Prof. Dr. Gündüz Gedikoğlu İHA'ya yaptığı açıklamada, "İnsanlar doğarken ağlamalarında iki mesaj vardır. Bunlar eğitim ve sağlıktır. Türkiye'de her iki konudaki yatırımların gönlümüzde yattığı şekliyle gerçekleşmediğini görüyoruz. Bizler gücümüz yettiğince bu alanlarda yatırım yapmaya devam edeceğiz" dedi.
"MESLEK OKULLARINA HALA NEDEN YÖNELMİYORUZ" Üniversiteler son yıllarda büyük aşama kaydettiğini belirten Gedikoğlu, "Ancak nüfusumuzun hızlı gelişimi ile ekonominin bugünkü koşulları nedeniyle ihtiyaçları karşılamada yetersiz kalıyorlar" diye konuştu. Türkiye'nin genç nüfusunun yüzde 45 oranında olduğunu kaydeden Gedikoğlu, "Üniversitelere her yıl 1 milyon 500 bin öğrenci başvuruyor. Bunların kaçı kazanabilecek? Bu önemli bir sorun. Kazananları bir tarafa koyalım, geride kalanları bir tarafa koyalım. Kazanmak kadar üniversiteye gidebilecek güçte olanların oranı düşük. Bu nedenle 1 milyon 100 bin çocuk üniversite kapılarında kalıyor. Ne olacak bu çocuklar? Kimseyi suçlamak istemiyorum ama, yıllardır bir hata yapmışız. Neden meslek okullarına dönmedik. Devamlı üniversitelere ağırlık verdik ki ?" diye sordu.

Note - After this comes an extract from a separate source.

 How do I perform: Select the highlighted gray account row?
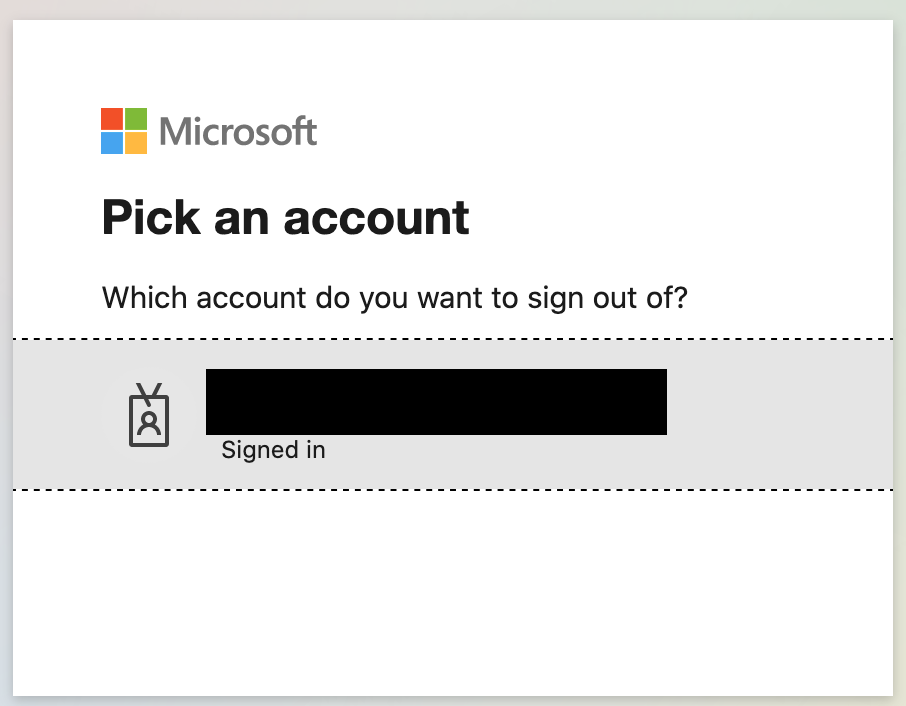coord(450,414)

"BENİM MEZUNUM AÇIKTA KALMAZ"
Her üniversitenin yönetiminin, "Benim mezunum açıkta kalmaz" dediğini ifade eden Gedikoğlu, "Halbuki boynu bükük bir hayli genç var. Dünya üzerinde 12 kilometrede bir üniversitesi olan şehirler var. Amerika'da 3 binin üzerinde üniversite bulunuyor. Bizim ise, nüfusa göre çok üniversiteye ihtiyacımız söz konusu. Ama mesleki eğitimi de göz ardı etmemek gerekiyor" dedi.
Bizim Lösemili Vakfı'nı kurarken, eğitimle sağlığı beraber götürmeyi amaçladıklarını ifade eden Gündüz Gedikoğlu, "O günlerden başlayarak sağlık hizmetleri yanında insanlara eğitim de verdik. Vakıf ve sağlık hizmetleri konusunda 15 yıldır çalıştığımız ekibimizle Türkiye'nin beğenisini kazandık. Onkoloji ve kemik iliği nakli konusunda iddialı hizmetler verildi" diye konuştu.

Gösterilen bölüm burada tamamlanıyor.